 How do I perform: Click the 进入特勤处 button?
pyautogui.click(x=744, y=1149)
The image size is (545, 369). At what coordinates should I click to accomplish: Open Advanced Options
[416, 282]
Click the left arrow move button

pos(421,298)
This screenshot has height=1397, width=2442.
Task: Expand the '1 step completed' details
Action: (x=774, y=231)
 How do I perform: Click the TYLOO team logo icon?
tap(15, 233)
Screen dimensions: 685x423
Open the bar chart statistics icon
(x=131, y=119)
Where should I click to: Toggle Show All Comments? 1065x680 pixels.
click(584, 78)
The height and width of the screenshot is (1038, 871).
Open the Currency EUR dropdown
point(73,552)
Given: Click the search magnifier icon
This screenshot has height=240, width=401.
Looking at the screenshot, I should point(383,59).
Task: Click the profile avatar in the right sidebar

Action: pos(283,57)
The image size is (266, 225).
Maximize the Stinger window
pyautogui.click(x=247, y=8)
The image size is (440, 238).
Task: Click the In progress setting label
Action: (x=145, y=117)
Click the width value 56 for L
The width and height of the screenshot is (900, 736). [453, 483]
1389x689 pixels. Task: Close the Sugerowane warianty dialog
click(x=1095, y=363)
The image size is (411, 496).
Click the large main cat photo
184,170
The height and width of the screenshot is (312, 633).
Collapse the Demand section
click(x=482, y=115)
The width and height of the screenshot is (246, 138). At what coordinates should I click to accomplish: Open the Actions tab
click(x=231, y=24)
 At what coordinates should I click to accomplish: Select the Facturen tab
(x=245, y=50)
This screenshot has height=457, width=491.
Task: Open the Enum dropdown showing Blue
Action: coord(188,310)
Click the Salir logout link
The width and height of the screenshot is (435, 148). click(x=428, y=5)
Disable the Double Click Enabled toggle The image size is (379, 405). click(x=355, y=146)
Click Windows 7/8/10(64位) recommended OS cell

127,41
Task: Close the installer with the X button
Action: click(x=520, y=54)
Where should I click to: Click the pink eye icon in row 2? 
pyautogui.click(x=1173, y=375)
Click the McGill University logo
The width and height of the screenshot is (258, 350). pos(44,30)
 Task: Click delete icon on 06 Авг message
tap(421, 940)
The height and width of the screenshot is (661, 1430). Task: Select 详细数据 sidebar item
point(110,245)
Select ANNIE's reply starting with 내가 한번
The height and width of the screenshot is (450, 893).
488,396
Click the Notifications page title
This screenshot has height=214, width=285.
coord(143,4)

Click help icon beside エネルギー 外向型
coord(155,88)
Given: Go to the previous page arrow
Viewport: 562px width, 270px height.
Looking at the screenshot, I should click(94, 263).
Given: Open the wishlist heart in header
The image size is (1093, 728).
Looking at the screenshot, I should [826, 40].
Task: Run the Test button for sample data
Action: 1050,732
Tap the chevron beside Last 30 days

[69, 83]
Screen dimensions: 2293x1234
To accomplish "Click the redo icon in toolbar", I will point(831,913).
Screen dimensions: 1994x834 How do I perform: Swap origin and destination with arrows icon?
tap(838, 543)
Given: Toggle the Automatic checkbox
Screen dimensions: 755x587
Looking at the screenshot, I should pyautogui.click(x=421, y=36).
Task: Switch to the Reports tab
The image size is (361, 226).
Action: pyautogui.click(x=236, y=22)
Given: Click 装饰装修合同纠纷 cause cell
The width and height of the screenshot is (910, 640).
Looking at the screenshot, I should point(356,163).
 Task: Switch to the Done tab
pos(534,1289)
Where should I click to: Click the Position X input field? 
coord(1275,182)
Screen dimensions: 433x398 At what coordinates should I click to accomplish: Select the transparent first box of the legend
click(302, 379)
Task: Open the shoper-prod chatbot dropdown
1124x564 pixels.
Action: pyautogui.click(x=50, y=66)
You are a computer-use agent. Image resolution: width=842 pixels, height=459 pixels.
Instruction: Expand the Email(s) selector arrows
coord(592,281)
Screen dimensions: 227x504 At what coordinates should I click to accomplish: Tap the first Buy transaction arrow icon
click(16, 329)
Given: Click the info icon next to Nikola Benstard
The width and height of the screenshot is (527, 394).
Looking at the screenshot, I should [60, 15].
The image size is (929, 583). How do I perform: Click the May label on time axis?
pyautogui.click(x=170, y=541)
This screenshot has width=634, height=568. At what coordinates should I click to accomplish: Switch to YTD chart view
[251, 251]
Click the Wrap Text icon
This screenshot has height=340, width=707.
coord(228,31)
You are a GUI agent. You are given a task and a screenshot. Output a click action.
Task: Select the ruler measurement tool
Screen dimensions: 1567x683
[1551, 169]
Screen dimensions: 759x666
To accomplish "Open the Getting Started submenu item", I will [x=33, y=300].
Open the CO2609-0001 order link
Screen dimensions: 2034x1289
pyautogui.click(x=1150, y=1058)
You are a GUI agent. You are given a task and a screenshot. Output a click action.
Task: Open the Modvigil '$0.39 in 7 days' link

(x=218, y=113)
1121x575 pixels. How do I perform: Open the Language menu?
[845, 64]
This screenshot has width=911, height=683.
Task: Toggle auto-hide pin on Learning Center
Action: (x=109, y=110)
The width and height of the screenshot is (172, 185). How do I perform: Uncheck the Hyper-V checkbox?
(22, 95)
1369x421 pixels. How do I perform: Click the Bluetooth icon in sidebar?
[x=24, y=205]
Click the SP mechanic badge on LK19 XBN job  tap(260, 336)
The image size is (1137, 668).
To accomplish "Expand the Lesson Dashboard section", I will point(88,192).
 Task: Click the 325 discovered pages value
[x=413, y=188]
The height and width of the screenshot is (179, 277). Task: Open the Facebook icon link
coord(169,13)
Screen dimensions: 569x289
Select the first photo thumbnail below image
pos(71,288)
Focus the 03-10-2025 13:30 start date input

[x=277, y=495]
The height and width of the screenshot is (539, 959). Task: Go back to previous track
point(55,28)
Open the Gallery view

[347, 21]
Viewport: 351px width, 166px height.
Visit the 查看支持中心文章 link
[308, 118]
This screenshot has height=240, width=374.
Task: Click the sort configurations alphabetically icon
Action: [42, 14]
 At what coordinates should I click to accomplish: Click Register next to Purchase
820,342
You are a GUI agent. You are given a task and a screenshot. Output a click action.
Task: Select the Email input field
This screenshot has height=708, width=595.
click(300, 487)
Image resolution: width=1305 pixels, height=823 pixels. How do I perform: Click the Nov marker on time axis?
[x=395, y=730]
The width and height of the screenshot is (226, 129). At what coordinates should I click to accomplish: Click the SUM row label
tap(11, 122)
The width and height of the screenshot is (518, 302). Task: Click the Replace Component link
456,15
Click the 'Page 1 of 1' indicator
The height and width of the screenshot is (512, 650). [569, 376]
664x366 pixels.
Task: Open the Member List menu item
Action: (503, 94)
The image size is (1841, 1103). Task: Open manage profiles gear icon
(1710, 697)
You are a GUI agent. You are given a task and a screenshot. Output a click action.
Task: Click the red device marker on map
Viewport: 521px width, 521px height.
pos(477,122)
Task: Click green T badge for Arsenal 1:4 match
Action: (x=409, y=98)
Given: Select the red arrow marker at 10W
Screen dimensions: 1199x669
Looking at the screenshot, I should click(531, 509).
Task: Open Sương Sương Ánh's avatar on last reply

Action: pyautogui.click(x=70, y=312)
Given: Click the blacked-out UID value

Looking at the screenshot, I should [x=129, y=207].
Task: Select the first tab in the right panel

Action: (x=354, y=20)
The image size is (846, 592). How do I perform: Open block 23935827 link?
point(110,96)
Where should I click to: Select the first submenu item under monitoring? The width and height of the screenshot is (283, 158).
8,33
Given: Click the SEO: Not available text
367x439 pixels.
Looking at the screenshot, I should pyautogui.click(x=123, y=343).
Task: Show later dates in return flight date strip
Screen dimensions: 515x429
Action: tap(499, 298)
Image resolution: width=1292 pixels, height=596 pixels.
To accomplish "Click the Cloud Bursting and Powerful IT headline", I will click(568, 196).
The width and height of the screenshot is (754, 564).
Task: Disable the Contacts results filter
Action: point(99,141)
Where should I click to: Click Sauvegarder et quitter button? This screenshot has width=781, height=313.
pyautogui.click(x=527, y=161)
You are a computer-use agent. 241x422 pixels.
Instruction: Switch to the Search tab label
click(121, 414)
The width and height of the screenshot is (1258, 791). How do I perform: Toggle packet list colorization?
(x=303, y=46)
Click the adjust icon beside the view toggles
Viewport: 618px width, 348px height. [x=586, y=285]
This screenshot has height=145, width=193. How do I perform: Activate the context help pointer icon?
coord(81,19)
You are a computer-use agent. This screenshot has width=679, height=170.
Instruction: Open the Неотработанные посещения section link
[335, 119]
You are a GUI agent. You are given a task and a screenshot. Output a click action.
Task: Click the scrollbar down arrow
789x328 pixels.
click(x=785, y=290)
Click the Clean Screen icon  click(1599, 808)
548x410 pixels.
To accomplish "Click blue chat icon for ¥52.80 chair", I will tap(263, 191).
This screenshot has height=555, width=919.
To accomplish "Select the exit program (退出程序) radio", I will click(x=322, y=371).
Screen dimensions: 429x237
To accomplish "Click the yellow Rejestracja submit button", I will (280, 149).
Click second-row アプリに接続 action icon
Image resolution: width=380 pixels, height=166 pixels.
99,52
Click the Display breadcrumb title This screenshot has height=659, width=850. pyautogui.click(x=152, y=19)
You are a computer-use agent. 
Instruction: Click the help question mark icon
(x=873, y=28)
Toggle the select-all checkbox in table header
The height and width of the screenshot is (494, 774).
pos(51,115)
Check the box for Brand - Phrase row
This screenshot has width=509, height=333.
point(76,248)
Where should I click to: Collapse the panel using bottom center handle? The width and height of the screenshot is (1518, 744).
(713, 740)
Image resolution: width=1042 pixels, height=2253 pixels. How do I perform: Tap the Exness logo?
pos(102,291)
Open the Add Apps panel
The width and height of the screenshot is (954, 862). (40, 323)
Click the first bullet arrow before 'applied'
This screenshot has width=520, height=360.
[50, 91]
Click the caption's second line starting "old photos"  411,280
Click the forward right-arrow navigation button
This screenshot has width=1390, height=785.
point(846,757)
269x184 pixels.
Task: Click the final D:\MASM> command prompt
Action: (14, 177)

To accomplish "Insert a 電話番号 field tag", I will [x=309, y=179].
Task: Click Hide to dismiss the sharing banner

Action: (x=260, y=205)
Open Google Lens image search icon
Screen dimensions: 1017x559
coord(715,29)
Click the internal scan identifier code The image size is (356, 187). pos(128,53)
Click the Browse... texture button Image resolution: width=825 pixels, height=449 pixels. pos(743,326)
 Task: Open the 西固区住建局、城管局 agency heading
------------------------------------
§ Task to carry out
Please reproduce the lines from the line with "Given: Toggle the Automatic checkbox" to the line with "Given: Click 装饰装修合同纠纷 cause cell", both ends included, exactly as they appear above.

§ The completed task
Given: Toggle the Automatic checkbox
Screen dimensions: 755x587
Looking at the screenshot, I should pyautogui.click(x=421, y=36).
Task: Switch to the Reports tab
The image size is (361, 226).
Action: pyautogui.click(x=236, y=22)
Given: Click 装饰装修合同纠纷 cause cell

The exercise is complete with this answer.